• Sachsen - ausblenden und genießen

    4–5 Apr 2025, Jerman ⋅ ☀️ 18 °C

    Wieder in Deutschland anzukommen, fühlt sich seltsam an. Wir sind noch immer im Reise-Modus, noch immer betrachten wir unsere Umgebung durch touristische Augen. Und das zu recht, denn wir entdecken in Sachsen einfach zahllose traumhafte Städtchen mit sanierten Altstadtkernen, fantastischer Holz-, Fachwerk-, und Backsteinkunst. Wir sehen weite Wiesen, Seenlandschaften, folgen der Spree, die hier noch ganz schmal und schüchtern ist, überessen uns an Bautzner Senfgurken und staunen über ausgebaute Radwegenetze, Kraniche und Storche, Wild und Freizeitangebote. Kurz: Es ist teilweise atemberaubend schön hier.

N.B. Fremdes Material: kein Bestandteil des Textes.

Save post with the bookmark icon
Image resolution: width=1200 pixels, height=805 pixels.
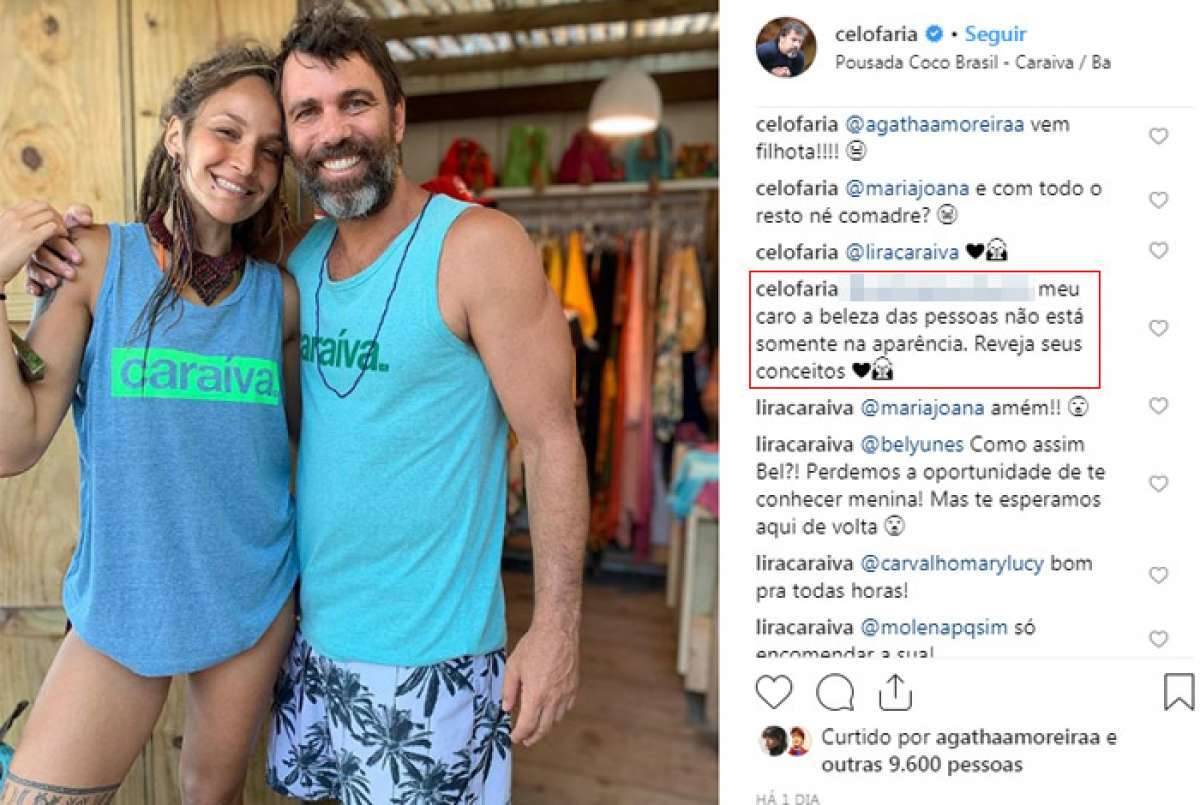click(1179, 691)
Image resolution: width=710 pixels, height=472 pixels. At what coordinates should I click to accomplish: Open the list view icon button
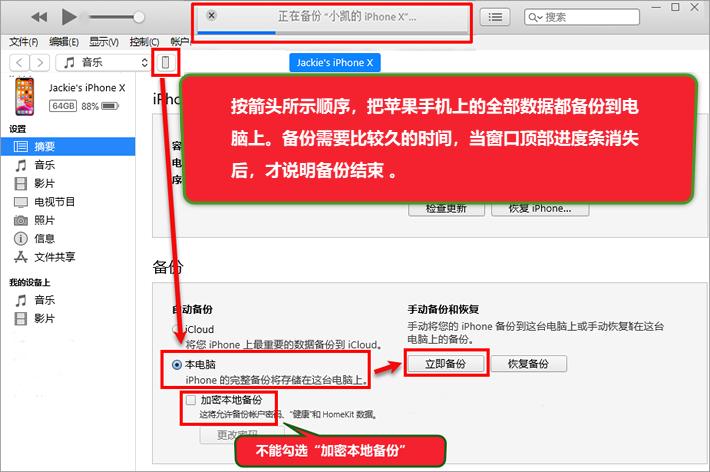[x=494, y=17]
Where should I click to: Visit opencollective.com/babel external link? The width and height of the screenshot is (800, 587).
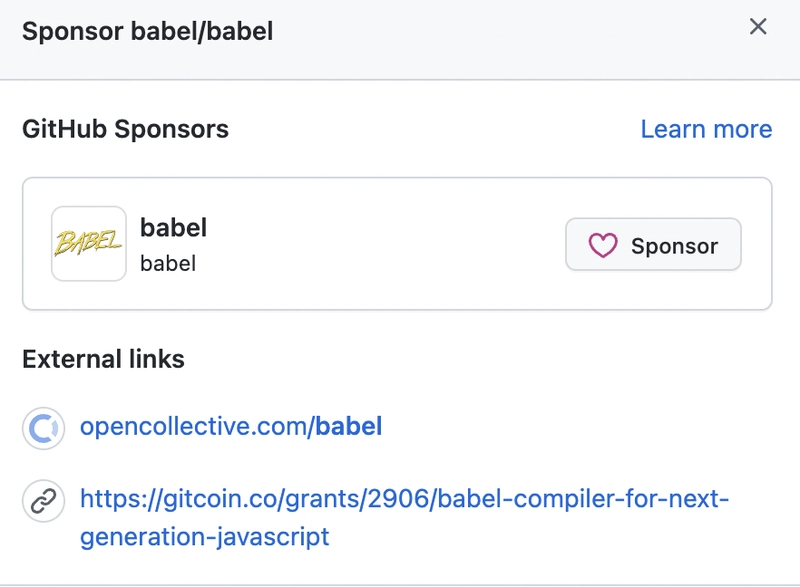tap(229, 426)
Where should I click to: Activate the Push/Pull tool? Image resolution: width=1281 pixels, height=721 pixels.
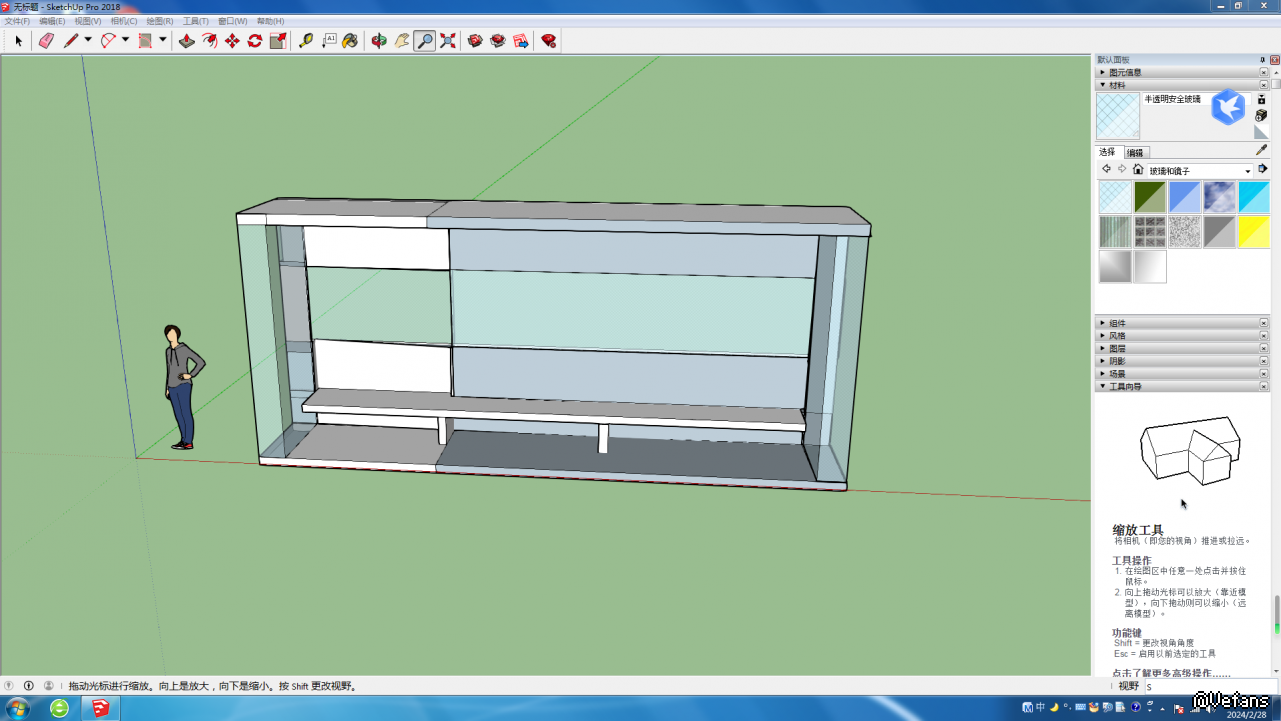tap(186, 41)
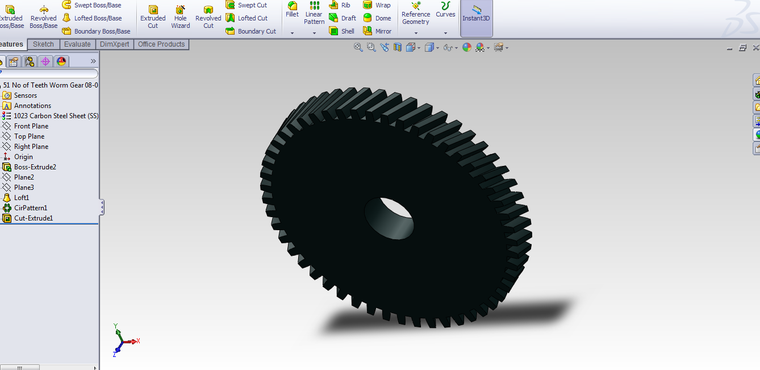
Task: Expand the feature manager tabs chevron
Action: tap(93, 61)
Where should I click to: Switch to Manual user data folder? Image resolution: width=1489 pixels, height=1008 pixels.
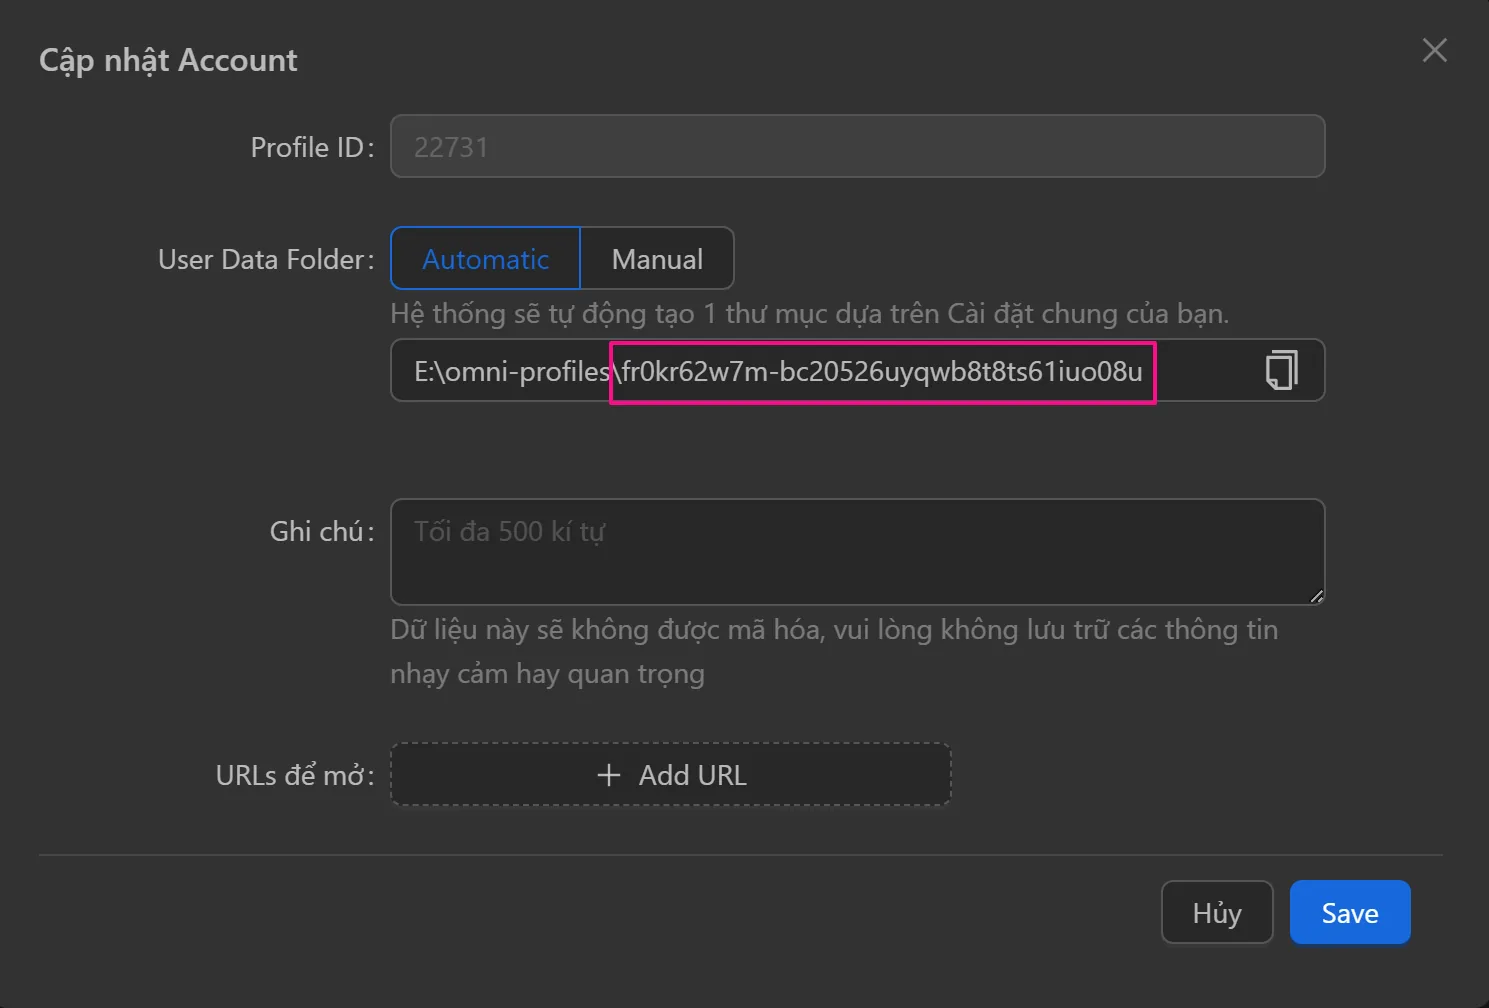click(x=657, y=259)
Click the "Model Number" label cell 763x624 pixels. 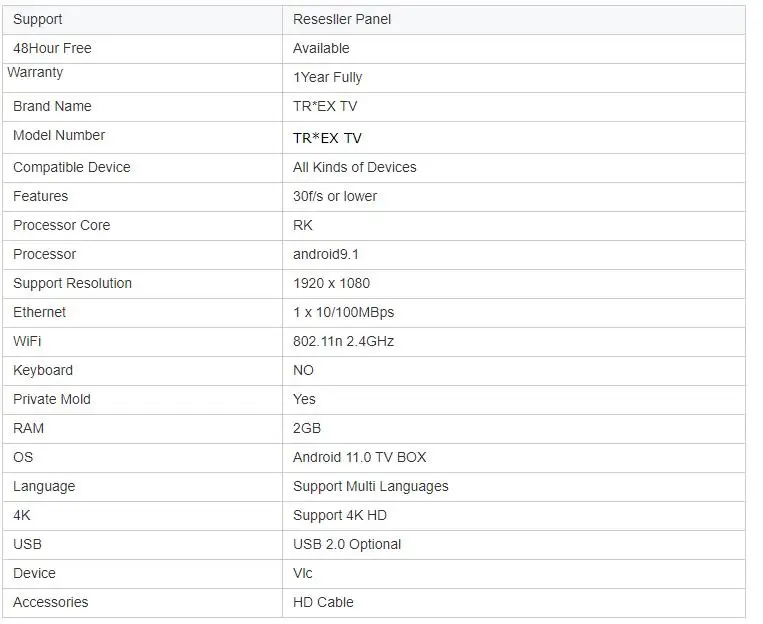click(x=59, y=135)
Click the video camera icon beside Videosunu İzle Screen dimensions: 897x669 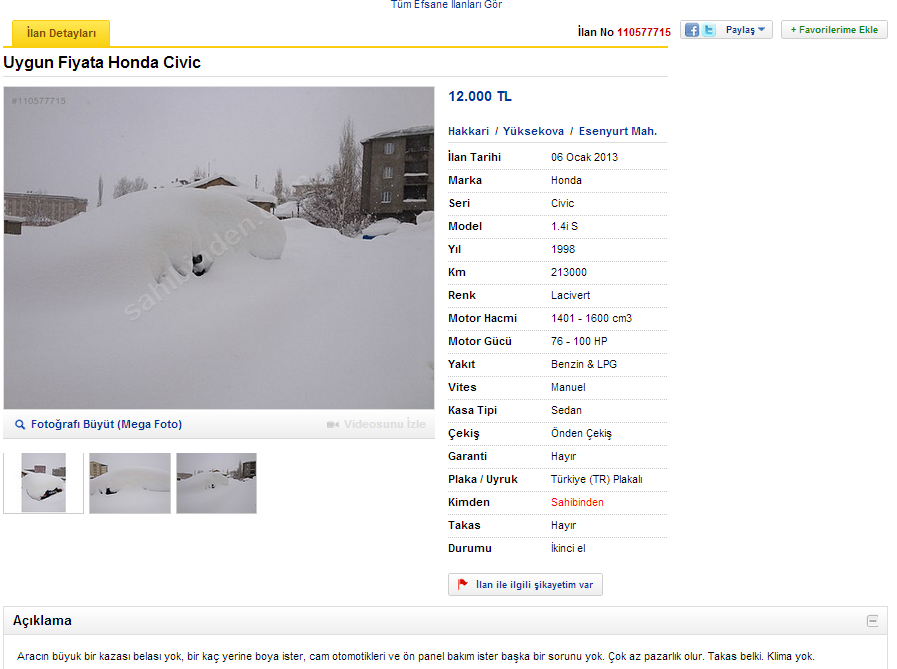pyautogui.click(x=332, y=425)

    Trotzdem haben wir ein flaues Gefühl in unseren Mägen. Denn was wir auch entdecken, sind etliche Verbotsschilder und die Erinnerung an deutsche Bürokratien, an Korrekt- und Steifheiten, an die Wahlergebnisse der letzten Wahlen. Der Statistik nach hat hier mehr als jede dritte Person eine rechtsextreme Partei gewählt. Jedes Gesicht, dass uns ignoriert oder freundlich grüßt, uns eine Frage beantwortet, im Supermarkt kassiert, uns ein Brötchen verkauft oder beim Vorbeifahren bei der Gartenarbeit zu sehen ist, jedes (mindestens dritte) Gesicht könnte bewusst an der Wahlurne entschieden haben: „Ich setze mein Kreuz bei der AFD.“

    Vielleicht besser, wenn wir unsere distanzierte Tourismusbrille noch ein wenig aufgesetzt lassen.